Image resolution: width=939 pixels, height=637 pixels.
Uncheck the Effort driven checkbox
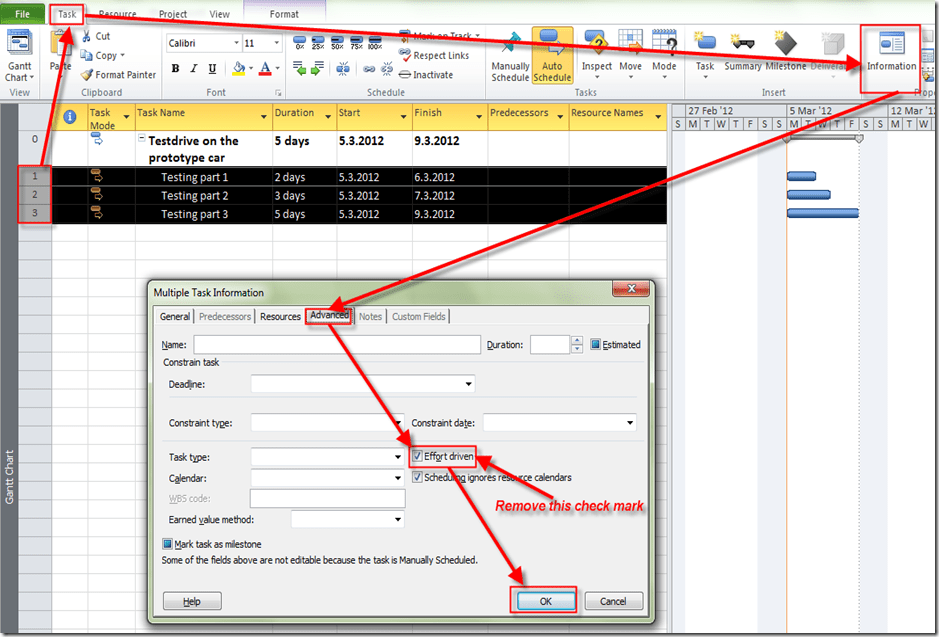click(418, 457)
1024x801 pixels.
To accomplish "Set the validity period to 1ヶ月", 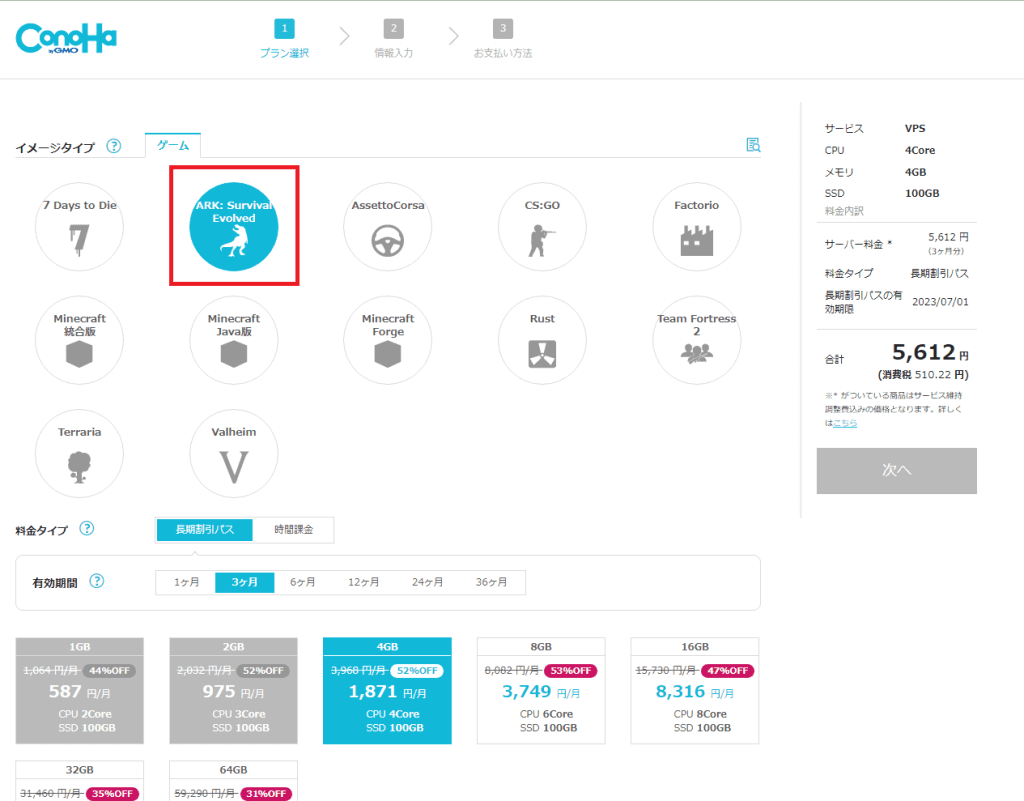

------------

- _Exercise brief_
Give back all the data exactly, minus pictures.

- _Output_
Image resolution: width=939 pixels, height=637 pixels.
Uncheck the Effort driven checkbox
click(418, 457)
1024x801 pixels.
To accomplish "Set the validity period to 1ヶ月", 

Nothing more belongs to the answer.